Kimberly-Clark’s (NYSE:KMB) stock has risen by around 15% this year, from a price of $73 in January to almost $83 today, and reaching a record high of $88 in late July. This is in spite of a dividend increase of almost 6% earlier this year.
The company has a number of strengths such as strong fundamentals, a portfolio of well-known brand names, a relatively recession proof business, reasonably strong revenue growth, and a history of consistent dividend increases. However, it has faced one major drawback over the past decade – declining margins.
- By How Much Is Kimberly-Clark’s Revenue & EBITDA Expected to Change In The Next 5 Years?
- How Much Are Kimberly-Clark’s Business Divisions Worth Individually?
- What Is Kimberly-Clark’s Fundamental Value Based On Expected 2015 Results?
- How Has Kimberly-Clark’s Revenue and EBITDA Composition Changed Over The Last Five Years?
- What is Kimberly-Clark’s Current Revenue and EBITDA Breakdown?

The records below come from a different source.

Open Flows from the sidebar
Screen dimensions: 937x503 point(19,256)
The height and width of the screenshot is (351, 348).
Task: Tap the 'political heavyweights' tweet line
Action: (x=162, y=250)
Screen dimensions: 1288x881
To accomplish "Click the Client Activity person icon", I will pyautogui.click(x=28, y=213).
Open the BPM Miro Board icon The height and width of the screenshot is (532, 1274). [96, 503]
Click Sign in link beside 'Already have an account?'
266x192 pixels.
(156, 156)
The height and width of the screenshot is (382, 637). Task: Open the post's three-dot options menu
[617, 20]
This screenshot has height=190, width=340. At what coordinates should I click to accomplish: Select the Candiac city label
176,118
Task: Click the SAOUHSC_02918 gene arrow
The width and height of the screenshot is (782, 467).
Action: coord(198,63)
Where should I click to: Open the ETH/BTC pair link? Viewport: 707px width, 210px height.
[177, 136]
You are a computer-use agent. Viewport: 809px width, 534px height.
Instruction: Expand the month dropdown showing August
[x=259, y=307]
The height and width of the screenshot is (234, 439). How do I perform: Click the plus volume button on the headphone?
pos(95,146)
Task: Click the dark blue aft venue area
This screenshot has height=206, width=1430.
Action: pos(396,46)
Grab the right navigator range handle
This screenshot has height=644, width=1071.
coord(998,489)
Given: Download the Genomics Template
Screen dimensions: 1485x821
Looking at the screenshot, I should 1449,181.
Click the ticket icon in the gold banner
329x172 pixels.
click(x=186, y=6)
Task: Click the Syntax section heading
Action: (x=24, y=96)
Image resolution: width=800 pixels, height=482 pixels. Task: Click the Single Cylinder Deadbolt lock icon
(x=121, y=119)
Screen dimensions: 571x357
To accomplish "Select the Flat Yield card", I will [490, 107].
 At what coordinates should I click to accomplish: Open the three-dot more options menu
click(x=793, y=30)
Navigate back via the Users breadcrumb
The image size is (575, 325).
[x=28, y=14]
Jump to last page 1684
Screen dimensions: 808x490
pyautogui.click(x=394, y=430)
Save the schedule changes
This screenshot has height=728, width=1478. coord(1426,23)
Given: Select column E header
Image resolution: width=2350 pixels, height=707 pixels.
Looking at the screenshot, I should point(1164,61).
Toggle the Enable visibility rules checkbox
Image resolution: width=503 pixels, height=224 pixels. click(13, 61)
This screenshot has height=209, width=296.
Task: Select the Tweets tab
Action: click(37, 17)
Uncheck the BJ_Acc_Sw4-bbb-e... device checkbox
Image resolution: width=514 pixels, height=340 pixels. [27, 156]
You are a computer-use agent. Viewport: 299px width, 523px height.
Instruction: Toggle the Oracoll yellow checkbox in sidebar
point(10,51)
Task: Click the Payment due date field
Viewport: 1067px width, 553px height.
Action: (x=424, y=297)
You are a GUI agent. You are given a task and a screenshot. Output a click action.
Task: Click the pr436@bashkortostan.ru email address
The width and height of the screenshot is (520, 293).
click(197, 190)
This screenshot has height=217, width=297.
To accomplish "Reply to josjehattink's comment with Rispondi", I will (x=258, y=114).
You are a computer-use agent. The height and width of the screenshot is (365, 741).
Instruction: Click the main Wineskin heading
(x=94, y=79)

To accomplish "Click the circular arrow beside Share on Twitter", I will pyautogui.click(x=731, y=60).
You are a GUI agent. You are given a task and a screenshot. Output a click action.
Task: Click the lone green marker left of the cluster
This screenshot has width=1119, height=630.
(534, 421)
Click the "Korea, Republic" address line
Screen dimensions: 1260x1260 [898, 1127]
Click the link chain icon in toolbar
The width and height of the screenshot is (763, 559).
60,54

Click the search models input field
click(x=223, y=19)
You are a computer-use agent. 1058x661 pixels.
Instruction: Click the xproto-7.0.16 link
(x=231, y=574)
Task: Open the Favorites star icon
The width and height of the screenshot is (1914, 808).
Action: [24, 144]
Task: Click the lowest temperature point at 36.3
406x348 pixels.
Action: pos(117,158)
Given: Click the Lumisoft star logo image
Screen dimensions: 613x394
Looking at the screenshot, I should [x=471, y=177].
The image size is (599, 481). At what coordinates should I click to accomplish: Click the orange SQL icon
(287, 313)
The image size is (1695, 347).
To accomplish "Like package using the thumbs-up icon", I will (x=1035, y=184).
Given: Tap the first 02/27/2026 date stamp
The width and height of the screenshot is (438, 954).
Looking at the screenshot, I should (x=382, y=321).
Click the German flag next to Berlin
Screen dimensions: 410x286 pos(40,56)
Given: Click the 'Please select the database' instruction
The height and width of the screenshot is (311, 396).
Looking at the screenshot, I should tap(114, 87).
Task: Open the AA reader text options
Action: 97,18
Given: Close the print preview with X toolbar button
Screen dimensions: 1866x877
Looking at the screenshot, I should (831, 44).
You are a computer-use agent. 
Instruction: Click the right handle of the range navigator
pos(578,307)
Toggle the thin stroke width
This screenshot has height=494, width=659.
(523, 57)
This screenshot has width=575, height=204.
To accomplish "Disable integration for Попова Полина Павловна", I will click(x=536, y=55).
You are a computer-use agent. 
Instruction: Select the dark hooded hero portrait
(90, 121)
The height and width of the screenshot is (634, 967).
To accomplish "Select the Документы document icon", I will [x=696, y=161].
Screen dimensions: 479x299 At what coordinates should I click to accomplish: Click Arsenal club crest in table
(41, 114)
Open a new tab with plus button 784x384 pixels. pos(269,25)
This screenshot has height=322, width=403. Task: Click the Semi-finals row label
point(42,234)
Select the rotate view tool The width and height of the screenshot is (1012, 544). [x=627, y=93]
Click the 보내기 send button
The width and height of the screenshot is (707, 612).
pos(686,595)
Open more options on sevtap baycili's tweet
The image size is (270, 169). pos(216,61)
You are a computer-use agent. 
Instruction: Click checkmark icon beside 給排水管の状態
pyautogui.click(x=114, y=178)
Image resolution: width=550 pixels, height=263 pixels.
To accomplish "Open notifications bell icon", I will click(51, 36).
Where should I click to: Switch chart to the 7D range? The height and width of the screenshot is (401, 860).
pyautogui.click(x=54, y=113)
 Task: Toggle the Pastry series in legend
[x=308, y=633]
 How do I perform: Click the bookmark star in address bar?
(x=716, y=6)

- By How Much Has Kimberly-Clark’s Revenue & EBITDA Changed In The Last 5 Years?
Over the last decade ending 2011, revenues have grown at CAGR of 4.6% while gross profits have grown at around 2.8%. This has translated into steadily declining margins. Recently, however, the company has managed to buck the trend and reported gross margins of 33.6% last quarter, which represents an increase of 240 basis points over the same quarter last year. A similar trend is observed in operating margins as well.
Strong Improvement in Margins through Cost-Cutting Programs
Kimberley-Clark attributes its success in turning around the declining margin trend to its cost-cutting programs FORCE (Focused on Reducing Costs Everywhere) and SCRP (Strategic Cost Reduction Plan). The programs involve a number of aggressive cost-cutting strategies, such as reducing employee salary costs (either by downsizing or renegotiating labor contracts), reducing spending, optimizing supply chains, and several other such initiatives.
The FORCE program has led to cumulative cost savings of over $1.6 billion over the past eight years, and continues to gain momentum. The company expects to save $515 million for the two years ending 2012, which exceeds its initial target of saving $400-500 million from 2011-2013.
Volatile commodity-based input costs, however, continue to threaten margin growth. In 2011, commodity cost inflation resulted in company-wide EBITDA margins falling 160 basis points, despite annual cost savings of $265 million and pricing increases of around 2-3%.
Focus on Higher Margin Divisions and Product Differentiation
The company is attempting to drive margin growth through a shift in focus toward higher margin businesses, such as Healthcare (Kimberly-Clark & Ballard Medical Disposables). The division reported margins of almost 23% in 2009, but has since declined due to litigation-related expenses. Margins for the division could rise through cost savings from higher volumes and market share growth.
It also plans to improve margins for its Consumer Tissue segment, which makes up around 48% of revenues, through product differentiation and brand strengthening. The division has historically had low margins relative to the Personal Care segment (Baby Care and Feminine Care). In spite of having higher revenues, it makes up just 43% of total value compared to Personal Care, which contributes 48%. We project margins for the division to gradually approach 19% by the end of our forecast period.
We currently have a price estimate of $86 for Kimberly-Clark, which is about 5% above the market price.